Collected data
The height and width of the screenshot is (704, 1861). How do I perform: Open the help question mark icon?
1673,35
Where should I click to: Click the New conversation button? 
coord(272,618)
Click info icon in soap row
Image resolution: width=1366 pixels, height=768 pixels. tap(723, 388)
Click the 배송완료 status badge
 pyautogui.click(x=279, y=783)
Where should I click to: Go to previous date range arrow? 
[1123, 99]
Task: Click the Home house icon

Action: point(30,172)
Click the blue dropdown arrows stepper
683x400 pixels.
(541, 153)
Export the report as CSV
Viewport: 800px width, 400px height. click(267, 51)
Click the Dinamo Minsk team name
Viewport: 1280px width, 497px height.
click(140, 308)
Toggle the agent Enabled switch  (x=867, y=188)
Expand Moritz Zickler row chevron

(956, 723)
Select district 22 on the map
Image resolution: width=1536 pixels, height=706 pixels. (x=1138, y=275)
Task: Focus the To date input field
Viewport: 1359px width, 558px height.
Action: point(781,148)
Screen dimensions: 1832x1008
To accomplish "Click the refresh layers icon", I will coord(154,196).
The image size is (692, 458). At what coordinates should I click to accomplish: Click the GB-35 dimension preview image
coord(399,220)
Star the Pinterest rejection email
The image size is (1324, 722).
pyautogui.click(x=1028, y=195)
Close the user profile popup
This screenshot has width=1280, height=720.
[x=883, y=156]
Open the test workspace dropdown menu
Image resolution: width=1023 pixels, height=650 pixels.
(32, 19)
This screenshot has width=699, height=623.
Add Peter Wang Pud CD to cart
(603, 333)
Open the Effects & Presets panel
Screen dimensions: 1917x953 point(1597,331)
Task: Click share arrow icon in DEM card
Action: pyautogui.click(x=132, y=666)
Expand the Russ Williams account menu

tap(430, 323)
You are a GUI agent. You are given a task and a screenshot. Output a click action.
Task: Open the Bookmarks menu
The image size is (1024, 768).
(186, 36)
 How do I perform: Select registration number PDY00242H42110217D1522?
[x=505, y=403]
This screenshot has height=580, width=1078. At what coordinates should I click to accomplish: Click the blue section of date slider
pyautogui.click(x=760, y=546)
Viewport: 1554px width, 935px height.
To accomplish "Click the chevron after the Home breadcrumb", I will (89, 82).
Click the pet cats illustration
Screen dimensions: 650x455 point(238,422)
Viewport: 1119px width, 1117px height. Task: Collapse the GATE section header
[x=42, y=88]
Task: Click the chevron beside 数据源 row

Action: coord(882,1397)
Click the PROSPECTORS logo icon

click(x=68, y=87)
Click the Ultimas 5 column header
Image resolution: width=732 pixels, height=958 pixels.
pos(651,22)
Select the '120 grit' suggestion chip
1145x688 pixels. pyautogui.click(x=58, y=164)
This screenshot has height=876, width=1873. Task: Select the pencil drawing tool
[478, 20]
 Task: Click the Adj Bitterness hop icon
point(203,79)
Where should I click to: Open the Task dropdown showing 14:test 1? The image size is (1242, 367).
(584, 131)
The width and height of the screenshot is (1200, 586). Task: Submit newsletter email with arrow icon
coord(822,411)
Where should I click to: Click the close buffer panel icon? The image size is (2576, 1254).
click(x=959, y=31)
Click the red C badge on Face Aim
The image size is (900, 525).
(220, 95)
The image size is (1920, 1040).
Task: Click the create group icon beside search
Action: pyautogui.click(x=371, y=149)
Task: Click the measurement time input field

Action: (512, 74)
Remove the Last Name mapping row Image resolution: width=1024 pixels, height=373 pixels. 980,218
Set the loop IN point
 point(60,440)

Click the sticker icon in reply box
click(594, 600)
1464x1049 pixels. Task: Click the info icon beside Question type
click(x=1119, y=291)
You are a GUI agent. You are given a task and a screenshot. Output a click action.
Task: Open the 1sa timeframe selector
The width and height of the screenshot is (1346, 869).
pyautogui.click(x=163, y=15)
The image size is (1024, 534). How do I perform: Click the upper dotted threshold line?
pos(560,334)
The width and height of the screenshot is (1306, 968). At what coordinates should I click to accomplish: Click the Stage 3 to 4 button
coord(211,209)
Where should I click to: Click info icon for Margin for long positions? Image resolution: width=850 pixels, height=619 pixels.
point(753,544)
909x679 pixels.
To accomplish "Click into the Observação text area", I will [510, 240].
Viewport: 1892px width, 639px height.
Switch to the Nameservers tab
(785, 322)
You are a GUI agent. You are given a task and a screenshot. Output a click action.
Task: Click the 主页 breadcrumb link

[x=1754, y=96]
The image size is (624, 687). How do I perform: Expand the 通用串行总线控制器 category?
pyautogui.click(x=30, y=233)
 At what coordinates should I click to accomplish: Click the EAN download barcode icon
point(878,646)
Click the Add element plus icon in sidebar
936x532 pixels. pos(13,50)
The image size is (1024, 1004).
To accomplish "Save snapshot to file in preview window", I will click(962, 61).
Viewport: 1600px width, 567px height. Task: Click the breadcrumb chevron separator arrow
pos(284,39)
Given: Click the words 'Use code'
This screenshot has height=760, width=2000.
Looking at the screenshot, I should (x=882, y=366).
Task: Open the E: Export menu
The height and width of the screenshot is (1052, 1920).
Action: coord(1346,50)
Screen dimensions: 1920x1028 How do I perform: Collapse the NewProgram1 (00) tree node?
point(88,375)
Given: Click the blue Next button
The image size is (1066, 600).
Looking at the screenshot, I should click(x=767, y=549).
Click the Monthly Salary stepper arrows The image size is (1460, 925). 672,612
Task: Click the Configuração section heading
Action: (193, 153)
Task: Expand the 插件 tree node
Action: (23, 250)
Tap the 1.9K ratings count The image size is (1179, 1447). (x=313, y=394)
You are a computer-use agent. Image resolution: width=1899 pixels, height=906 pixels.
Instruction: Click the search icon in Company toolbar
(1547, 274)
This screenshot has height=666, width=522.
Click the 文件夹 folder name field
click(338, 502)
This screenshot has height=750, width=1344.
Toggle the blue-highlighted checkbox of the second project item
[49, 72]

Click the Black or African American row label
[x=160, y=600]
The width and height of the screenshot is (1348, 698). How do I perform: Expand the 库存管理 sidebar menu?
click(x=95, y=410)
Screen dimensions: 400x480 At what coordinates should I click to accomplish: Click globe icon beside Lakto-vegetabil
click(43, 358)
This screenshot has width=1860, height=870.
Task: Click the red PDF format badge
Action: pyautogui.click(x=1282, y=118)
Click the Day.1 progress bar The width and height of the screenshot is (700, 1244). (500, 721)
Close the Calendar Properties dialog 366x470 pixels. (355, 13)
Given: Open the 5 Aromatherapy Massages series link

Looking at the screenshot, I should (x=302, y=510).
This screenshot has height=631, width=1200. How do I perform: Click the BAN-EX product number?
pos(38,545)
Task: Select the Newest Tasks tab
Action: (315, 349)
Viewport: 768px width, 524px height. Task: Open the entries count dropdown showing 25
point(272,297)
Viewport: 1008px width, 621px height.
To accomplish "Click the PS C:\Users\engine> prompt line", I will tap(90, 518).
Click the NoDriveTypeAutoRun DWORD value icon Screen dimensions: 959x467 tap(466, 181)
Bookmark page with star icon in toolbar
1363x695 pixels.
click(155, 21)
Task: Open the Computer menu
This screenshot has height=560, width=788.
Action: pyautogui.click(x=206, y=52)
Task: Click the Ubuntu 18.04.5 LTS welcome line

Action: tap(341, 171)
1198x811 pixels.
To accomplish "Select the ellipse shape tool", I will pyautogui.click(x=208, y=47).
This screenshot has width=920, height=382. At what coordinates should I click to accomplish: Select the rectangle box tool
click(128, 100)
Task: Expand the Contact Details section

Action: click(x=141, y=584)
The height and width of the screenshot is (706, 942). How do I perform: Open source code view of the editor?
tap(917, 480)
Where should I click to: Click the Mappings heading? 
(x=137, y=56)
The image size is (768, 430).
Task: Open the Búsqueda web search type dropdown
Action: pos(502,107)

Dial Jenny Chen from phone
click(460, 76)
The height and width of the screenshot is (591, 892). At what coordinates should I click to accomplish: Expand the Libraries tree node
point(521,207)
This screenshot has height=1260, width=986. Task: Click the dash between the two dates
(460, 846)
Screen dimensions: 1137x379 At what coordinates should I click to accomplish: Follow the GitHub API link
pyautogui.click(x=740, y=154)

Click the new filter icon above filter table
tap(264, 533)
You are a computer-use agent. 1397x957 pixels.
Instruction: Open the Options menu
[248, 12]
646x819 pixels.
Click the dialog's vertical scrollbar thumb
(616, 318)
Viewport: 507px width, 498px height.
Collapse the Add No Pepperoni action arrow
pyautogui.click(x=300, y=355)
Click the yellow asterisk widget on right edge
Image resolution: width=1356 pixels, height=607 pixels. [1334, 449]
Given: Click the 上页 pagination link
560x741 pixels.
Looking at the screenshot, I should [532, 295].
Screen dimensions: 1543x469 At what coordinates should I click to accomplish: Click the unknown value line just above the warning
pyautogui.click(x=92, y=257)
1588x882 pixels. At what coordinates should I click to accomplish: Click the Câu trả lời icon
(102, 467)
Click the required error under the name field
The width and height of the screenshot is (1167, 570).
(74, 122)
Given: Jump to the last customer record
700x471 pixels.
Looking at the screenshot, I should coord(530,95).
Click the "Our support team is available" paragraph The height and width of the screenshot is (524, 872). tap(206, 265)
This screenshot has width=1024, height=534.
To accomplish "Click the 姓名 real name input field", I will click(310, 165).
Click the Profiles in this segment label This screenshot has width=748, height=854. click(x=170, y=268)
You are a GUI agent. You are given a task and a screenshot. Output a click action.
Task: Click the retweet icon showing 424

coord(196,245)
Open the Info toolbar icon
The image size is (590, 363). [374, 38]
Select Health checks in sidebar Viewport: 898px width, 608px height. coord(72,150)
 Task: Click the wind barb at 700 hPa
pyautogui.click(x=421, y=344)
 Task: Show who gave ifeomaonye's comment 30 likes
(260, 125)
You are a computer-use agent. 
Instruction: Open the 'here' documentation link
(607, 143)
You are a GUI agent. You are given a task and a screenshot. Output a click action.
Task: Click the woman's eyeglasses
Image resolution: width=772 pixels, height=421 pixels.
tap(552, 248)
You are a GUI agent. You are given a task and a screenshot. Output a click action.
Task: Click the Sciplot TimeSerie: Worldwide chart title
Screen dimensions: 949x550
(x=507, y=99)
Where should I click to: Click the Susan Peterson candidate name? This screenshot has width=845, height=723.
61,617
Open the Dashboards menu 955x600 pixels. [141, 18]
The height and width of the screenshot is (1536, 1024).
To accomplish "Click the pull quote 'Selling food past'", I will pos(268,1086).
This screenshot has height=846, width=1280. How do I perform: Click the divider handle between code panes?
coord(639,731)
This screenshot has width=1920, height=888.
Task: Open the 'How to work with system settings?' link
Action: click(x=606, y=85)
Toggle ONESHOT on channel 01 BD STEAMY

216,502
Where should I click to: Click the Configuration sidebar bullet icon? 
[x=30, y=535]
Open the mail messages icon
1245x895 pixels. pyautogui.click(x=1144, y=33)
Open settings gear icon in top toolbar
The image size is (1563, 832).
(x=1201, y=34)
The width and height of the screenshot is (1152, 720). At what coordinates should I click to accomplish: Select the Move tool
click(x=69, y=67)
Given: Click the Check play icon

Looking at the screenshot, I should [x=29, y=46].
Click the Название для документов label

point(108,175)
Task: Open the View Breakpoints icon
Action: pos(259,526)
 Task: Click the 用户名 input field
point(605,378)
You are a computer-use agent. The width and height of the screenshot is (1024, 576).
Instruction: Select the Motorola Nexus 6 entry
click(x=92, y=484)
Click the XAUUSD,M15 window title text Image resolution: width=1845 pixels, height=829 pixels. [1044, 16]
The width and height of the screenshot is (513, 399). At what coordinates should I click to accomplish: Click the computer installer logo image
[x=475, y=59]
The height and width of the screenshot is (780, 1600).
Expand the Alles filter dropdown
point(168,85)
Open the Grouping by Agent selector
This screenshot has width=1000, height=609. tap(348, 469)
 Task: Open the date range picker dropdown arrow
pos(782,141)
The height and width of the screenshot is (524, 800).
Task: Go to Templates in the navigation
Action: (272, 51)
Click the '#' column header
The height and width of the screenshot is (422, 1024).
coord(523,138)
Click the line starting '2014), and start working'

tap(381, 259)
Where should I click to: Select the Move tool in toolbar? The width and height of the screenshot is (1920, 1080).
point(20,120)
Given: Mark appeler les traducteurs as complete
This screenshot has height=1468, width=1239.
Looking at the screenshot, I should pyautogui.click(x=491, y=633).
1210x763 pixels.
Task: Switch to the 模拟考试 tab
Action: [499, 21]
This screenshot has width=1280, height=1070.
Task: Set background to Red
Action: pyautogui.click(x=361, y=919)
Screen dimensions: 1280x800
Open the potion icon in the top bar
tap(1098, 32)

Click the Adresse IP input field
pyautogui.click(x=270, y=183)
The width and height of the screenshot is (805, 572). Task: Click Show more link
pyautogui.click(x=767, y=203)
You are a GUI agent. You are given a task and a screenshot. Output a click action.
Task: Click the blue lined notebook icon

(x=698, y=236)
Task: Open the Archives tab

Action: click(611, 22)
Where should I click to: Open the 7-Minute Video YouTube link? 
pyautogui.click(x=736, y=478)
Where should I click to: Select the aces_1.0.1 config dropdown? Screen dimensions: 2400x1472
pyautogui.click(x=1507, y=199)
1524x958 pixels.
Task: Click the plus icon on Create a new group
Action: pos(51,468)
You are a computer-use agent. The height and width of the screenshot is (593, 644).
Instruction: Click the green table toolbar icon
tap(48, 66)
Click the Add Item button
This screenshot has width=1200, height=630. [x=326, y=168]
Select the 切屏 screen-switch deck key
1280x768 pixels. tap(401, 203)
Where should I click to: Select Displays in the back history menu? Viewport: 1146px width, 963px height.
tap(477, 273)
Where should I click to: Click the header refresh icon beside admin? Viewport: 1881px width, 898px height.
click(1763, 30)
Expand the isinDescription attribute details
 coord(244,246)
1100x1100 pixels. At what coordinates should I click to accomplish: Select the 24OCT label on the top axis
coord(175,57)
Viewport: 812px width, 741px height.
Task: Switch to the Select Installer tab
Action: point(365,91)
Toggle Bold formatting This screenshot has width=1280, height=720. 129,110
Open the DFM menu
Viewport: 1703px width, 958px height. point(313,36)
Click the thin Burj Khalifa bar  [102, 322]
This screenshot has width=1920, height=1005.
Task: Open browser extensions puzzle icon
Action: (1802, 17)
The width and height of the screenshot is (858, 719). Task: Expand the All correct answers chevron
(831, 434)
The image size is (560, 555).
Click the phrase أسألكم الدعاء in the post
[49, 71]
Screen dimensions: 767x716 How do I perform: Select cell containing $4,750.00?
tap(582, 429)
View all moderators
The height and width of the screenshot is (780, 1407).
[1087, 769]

_Problem to work on_
Only the lines above from the line with "Screen dimensions: 400x480" to the line with "Click the Day.1", those two lines included, should be reproduced exactly.

_Response for this exercise_
Screen dimensions: 400x480 At what coordinates should I click to accomplish: Click globe icon beside Lakto-vegetabil
click(43, 358)
This screenshot has width=1860, height=870.
Task: Click the red PDF format badge
Action: pyautogui.click(x=1282, y=118)
Click the Day.1 progress bar The width and height of the screenshot is (700, 1244). (500, 721)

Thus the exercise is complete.